3. Types of system resilience vary by stage of infrastructure operations.

Our research identified four specific types of resilience for reliability management at the system level, each varying by stage of operations in the system:

  • real-time system operators adjusting back to within official or unofficial reliability bandwidths to continue normal operations (precursor resilience);
  • Restoration from disrupted operations (temporary loss of service) back to normal operations by these real-time operators (restoration resilience); 
  • immediate emergency response (as its own kind of resilience) after system failure but often involving others different from system’s reliability professionals; and 
  • recovery of the system to a “new normal” by real-time infrastructure operators along with others (recovery resilience)

These four specific types of resilience for reliability management constitute overall system-wide resilience, summarized together as “the system’s capability in the face of its reliability mandates to withstand the downsides of uncertainty and complexity as well as exploit the upsides of new possibilities and opportunities—sometimes called “affordances”—that emerge in real time.”

Please note the implications of this classification. Not only are normal operations NOT static or uniform, resilience options differ depending on whether or not the large sociotechnical system is in normal operations versus disrupted operations versus failed operations versus recovered operations.

Resilience, here, is not a single property of the system to be turned on or off as and when needed. It is not one stable portfolio called “process variance” from which to choose this or that already-existing option depending on the stage of operations. (Improvisation in the face of unexpected contingencies and assembly of options just in time are instead found, though never guaranteed.)

Note also that it’s not inevitable that the failed system recovers to a new normal. It is crucial, nevertheless, to distinguish recovery from the new normal. To outsiders, it may look like some of today’s sociotechnical systems are in unending recovery, constantly trying to catch up with one disaster after another.

The reality for real-time system operators may be that the system is already at a new normal, operating to a standard of reliability different than the outsiders might think. (One thinks immediately of new media platforms, e.g.: Is the capacity to achieve reliable normal operations in digital platforms—not by precluding or avoiding certain events but by adapting to electronic component failure most anywhere and most all of the time—a key skill set of software professionals and their wraparound support in critical infrastructures for emergency management?)

IV

A final point (for an already overly long blog entry).

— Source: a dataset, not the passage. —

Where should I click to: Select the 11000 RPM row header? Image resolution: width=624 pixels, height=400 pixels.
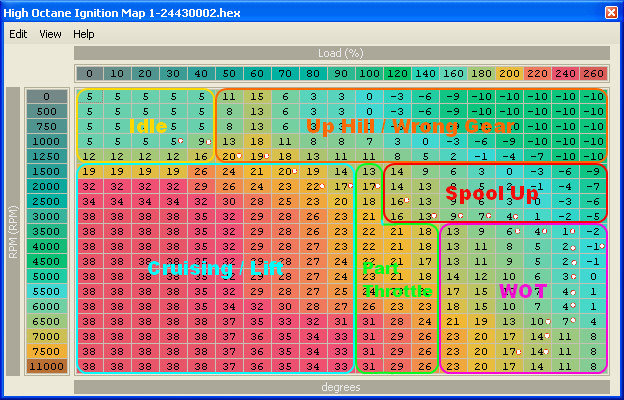click(45, 367)
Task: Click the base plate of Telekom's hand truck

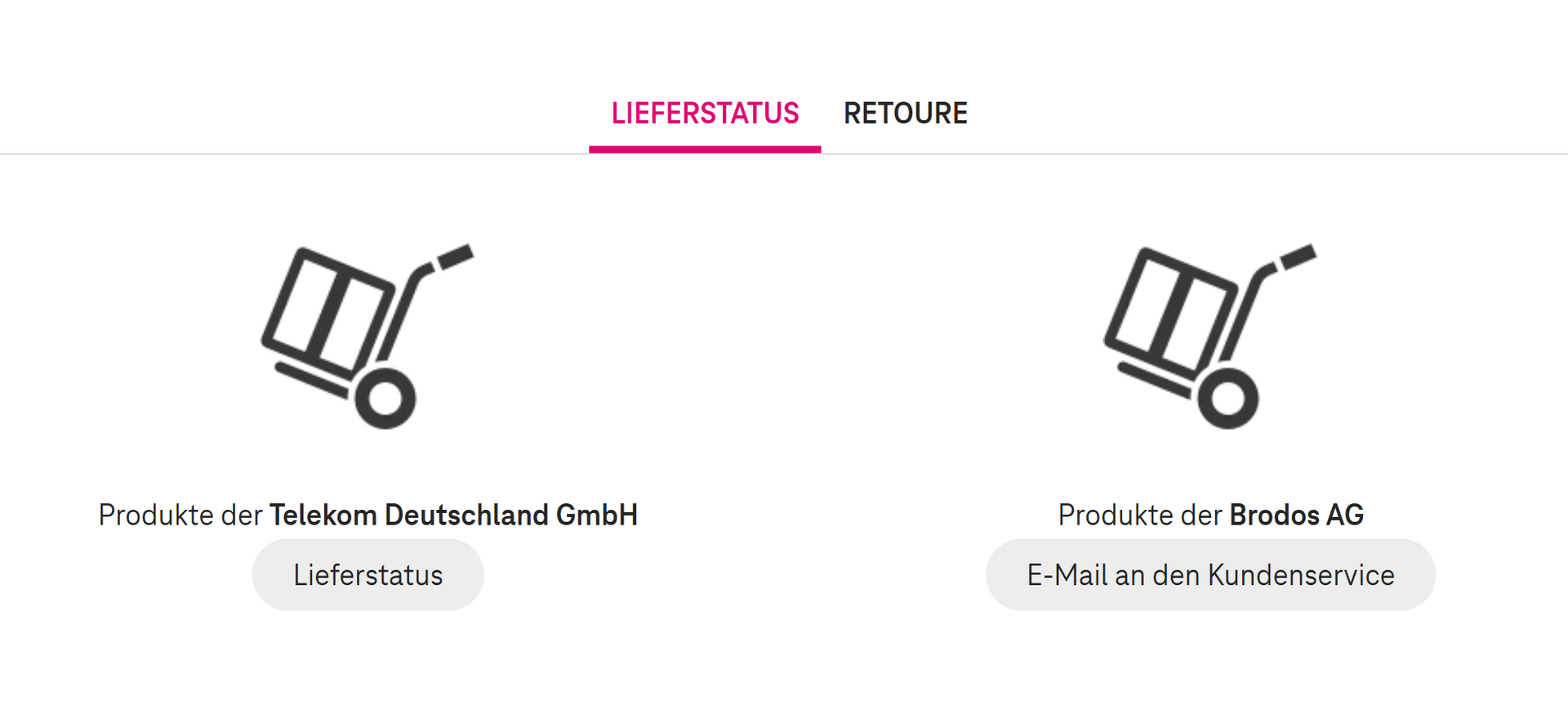Action: click(x=312, y=381)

Much of the above is focused on on-the-ground practices (for management and operation in particular). This is because I am a practicing policy analyst by profession–but anyway it might seem a small point to you.

Yet it is a very big point, if your profession or discipline gives pride of place to human values, beliefs and attitudes as determinants of really-existing behavior. I come from a literature which repeatedly finds a low statistical correlation between how people say they act and how they actually act. I come from a profession that constantly asks not what is planned or designed but how it is actually implemented and operated, full of contingent events, situations and context, notwithstanding even the power asymmetries attributed to system operations by outsiders.

In more general terms, the logic of capitalist accumulation has had a clear impact on infrastructure operations over time; the logic of requisite variety has now a clear albeit contingent impact on infrastructure operations in the Anthropocene. The difference between the two is in the due in large part to shifting infrastructural interconnectivities: then, now and ahead.